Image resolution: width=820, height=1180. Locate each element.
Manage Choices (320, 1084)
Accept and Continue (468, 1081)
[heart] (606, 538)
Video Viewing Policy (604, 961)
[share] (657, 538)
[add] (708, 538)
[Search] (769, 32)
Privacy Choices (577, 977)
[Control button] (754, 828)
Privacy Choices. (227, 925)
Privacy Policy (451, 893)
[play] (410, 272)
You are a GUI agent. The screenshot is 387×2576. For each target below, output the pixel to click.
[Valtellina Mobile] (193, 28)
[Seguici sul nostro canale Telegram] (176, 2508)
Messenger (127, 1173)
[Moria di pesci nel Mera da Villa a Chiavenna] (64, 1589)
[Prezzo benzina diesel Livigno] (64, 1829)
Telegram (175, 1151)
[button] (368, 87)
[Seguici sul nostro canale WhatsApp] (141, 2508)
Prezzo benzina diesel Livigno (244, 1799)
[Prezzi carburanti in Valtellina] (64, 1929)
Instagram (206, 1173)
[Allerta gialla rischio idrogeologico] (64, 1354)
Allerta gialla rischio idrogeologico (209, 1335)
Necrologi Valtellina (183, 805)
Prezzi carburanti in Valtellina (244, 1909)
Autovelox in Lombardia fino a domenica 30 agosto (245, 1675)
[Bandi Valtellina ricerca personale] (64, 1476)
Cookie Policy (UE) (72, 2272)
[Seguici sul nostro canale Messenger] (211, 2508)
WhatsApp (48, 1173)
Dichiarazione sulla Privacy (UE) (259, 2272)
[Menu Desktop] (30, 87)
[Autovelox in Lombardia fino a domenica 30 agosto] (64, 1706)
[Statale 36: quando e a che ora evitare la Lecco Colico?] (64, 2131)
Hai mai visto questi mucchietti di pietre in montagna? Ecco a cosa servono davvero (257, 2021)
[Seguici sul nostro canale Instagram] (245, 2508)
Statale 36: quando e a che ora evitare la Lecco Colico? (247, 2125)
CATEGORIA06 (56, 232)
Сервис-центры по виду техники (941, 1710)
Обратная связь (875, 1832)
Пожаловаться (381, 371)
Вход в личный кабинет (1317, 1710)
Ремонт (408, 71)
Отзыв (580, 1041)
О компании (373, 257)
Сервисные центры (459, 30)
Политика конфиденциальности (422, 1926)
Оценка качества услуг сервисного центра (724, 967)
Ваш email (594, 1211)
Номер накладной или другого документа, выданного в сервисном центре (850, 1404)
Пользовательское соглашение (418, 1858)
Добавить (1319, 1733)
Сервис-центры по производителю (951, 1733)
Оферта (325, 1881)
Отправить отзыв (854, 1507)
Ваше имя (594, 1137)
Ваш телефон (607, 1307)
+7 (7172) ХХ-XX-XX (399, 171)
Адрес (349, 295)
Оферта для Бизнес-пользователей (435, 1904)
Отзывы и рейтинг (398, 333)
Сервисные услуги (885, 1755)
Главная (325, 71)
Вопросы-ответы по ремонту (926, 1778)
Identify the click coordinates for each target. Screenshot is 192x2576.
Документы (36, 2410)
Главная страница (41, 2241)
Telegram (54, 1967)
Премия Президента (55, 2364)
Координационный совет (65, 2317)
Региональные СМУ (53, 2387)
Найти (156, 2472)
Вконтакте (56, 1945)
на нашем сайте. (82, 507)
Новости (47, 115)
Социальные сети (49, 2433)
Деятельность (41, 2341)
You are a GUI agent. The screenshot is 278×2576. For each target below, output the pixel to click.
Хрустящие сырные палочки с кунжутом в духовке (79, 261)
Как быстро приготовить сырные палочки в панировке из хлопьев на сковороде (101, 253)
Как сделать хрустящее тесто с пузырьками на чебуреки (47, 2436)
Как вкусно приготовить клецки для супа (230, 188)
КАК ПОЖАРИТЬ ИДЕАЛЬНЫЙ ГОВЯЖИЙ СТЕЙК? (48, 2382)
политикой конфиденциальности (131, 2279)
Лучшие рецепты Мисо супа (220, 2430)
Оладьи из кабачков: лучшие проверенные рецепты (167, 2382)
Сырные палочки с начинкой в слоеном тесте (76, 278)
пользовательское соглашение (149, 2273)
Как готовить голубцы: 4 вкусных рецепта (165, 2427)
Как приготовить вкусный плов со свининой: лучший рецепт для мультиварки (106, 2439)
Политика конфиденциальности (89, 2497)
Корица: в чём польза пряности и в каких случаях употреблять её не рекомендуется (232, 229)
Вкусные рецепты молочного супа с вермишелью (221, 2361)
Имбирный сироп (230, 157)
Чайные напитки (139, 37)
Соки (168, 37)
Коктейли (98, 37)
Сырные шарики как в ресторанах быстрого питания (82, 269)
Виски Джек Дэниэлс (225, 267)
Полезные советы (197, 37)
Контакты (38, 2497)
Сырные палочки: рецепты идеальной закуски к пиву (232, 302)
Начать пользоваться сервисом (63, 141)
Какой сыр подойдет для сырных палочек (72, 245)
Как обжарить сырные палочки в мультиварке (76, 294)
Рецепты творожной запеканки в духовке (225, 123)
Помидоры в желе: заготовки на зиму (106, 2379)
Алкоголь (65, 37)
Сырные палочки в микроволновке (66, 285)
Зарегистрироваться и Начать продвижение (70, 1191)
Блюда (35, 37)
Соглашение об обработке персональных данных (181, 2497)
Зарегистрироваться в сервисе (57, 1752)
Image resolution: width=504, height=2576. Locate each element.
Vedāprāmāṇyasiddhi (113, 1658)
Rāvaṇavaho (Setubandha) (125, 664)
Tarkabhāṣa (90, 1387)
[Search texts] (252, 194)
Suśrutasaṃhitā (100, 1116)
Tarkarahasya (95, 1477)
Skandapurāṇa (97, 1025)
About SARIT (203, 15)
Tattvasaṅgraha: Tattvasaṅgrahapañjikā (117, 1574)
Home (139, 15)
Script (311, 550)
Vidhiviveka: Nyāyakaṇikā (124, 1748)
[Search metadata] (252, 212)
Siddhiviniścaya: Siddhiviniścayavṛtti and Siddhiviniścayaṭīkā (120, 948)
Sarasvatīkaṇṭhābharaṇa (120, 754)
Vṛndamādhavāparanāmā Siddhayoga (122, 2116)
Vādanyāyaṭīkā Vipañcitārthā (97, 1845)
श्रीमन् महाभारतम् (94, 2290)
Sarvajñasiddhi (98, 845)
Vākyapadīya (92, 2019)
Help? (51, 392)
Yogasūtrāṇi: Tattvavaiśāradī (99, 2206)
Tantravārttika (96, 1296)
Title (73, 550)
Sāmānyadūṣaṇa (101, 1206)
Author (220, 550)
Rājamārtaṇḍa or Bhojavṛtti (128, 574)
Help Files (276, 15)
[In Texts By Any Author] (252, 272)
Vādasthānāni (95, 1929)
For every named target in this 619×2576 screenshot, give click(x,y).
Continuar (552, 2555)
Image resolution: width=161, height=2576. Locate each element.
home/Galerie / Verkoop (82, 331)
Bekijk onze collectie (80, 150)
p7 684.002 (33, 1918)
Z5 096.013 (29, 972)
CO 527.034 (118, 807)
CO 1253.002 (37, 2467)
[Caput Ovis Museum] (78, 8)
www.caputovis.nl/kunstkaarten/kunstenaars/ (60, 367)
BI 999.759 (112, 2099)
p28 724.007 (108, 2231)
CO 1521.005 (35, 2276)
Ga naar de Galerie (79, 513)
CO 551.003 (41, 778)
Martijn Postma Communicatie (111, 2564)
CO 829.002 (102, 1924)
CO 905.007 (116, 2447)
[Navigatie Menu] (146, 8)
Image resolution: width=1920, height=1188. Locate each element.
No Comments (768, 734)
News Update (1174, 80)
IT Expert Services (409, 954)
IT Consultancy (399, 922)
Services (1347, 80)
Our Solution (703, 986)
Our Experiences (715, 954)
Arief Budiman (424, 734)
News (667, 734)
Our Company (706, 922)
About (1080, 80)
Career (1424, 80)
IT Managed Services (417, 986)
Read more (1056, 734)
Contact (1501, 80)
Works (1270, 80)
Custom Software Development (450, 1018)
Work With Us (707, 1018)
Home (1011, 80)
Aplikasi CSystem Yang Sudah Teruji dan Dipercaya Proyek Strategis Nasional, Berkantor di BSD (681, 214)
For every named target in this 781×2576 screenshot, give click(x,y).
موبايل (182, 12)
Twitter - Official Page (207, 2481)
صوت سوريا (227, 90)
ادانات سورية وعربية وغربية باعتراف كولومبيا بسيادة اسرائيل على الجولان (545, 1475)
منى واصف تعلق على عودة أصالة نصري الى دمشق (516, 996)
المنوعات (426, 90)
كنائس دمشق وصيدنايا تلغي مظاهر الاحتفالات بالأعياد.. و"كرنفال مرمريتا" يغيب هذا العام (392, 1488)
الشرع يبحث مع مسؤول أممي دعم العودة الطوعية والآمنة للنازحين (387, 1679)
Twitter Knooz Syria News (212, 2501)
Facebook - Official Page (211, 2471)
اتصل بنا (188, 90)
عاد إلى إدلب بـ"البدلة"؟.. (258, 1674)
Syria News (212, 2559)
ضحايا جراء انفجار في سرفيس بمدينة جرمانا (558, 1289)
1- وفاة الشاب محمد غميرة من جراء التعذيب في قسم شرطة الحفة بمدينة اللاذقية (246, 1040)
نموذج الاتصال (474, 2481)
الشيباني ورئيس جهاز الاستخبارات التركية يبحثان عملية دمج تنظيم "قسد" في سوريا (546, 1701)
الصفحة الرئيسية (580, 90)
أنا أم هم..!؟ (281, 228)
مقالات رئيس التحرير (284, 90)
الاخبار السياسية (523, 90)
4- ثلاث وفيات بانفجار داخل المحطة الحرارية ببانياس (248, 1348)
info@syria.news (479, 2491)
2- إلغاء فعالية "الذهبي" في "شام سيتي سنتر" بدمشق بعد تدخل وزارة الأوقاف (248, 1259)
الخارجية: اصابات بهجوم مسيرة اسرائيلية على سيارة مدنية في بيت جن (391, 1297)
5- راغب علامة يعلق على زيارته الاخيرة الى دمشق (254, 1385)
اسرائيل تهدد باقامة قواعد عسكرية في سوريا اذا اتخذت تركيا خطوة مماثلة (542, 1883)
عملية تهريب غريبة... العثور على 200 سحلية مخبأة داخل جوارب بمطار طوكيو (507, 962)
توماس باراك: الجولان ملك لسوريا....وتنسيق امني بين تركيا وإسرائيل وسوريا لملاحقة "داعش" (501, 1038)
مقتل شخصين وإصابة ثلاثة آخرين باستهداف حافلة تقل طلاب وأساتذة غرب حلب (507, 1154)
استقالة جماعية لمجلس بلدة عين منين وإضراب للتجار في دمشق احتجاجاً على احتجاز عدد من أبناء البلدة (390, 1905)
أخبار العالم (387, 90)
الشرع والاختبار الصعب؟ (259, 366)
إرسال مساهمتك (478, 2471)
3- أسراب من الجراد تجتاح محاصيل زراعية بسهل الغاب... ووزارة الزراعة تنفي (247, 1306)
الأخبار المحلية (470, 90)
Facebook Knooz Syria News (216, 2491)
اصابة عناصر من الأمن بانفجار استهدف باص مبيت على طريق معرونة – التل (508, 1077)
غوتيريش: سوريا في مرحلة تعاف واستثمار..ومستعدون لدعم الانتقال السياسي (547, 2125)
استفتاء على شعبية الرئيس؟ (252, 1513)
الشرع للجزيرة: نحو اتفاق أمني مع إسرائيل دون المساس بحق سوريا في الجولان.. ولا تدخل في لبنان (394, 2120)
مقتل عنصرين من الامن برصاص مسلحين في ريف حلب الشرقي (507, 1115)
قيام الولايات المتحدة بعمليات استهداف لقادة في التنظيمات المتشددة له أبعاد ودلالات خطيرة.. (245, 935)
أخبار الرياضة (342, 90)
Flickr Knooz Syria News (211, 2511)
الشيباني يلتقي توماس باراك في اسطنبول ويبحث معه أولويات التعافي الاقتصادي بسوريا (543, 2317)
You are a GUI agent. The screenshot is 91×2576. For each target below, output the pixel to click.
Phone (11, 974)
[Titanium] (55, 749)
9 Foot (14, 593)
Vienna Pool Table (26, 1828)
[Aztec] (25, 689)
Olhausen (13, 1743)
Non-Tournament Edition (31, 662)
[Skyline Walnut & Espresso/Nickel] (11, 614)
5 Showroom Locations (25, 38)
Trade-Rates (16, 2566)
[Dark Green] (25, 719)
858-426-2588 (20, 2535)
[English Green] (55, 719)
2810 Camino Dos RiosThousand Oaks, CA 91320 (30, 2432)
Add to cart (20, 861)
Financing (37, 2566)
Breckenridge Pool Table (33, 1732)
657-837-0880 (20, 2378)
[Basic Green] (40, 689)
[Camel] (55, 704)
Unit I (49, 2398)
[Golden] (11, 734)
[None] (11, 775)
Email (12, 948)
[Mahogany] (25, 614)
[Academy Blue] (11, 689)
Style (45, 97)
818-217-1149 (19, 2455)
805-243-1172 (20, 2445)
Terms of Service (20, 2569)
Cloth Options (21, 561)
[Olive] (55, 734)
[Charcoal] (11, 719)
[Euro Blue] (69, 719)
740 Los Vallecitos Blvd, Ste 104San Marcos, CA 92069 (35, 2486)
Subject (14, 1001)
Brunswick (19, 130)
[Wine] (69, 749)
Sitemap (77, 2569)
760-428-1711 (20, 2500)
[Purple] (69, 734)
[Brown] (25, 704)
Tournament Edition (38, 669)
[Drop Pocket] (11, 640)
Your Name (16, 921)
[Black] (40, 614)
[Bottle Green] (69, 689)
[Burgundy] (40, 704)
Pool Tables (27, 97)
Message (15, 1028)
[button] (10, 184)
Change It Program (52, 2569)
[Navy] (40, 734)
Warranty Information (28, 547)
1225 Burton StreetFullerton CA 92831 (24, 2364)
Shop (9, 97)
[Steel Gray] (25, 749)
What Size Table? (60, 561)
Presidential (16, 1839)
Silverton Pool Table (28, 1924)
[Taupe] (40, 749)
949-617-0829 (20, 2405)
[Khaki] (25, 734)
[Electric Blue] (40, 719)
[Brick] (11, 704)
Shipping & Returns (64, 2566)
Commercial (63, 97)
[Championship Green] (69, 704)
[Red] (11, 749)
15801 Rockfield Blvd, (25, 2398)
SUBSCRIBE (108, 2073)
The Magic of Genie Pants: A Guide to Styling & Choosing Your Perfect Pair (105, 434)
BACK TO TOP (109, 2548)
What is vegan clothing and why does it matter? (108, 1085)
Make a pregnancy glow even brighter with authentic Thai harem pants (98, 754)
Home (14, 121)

EXERCISE REQUIREMENTS: Search the entries for the word "مقتل" and pick out every line that holds it.

PROBLEM SOLUTION:
مقتل شخصين وإصابة ثلاثة آخرين باستهداف حافلة تقل طلاب وأساتذة غرب حلب (507, 1154)
مقتل عنصرين من الامن برصاص مسلحين في ريف حلب الشرقي (507, 1115)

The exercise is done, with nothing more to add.